═══ Recorded information ═══

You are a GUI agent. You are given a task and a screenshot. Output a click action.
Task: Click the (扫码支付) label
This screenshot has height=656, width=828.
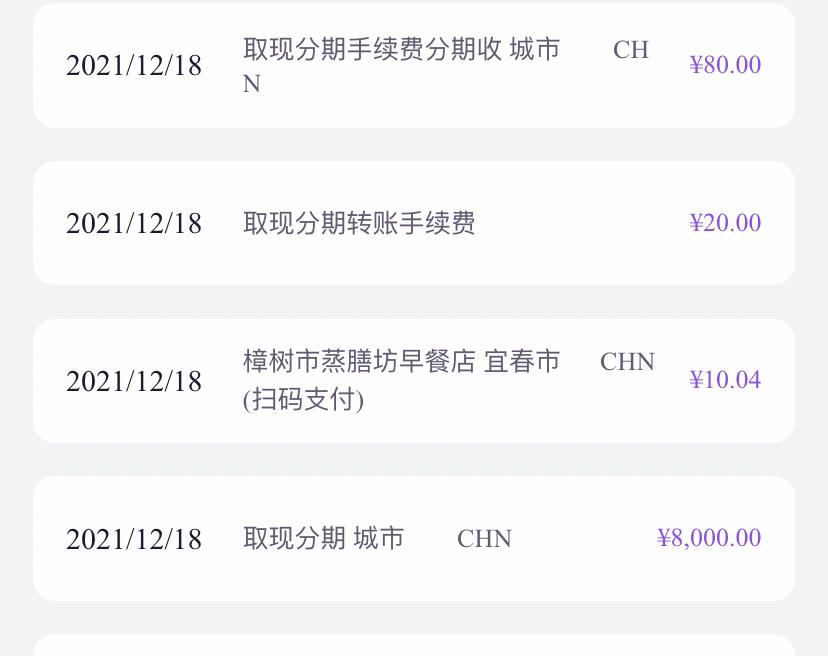[x=303, y=399]
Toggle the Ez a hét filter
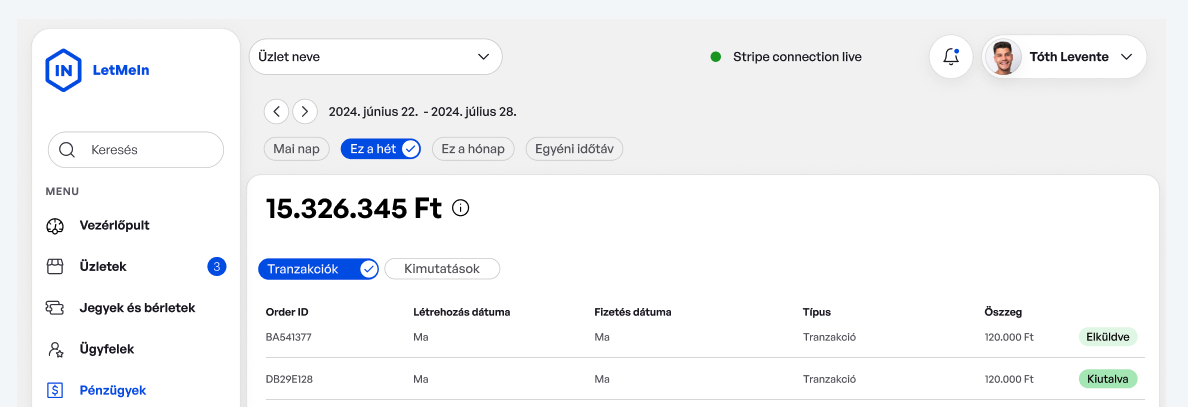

═══

**Work required:** Copy exactly the lines from the one containing "This screenshot has height=656, width=828." to the end of the records, both included, and leave the pictures out.

**Solution to the problem:**
This screenshot has height=656, width=828.
[x=303, y=399]
Toggle the Ez a hét filter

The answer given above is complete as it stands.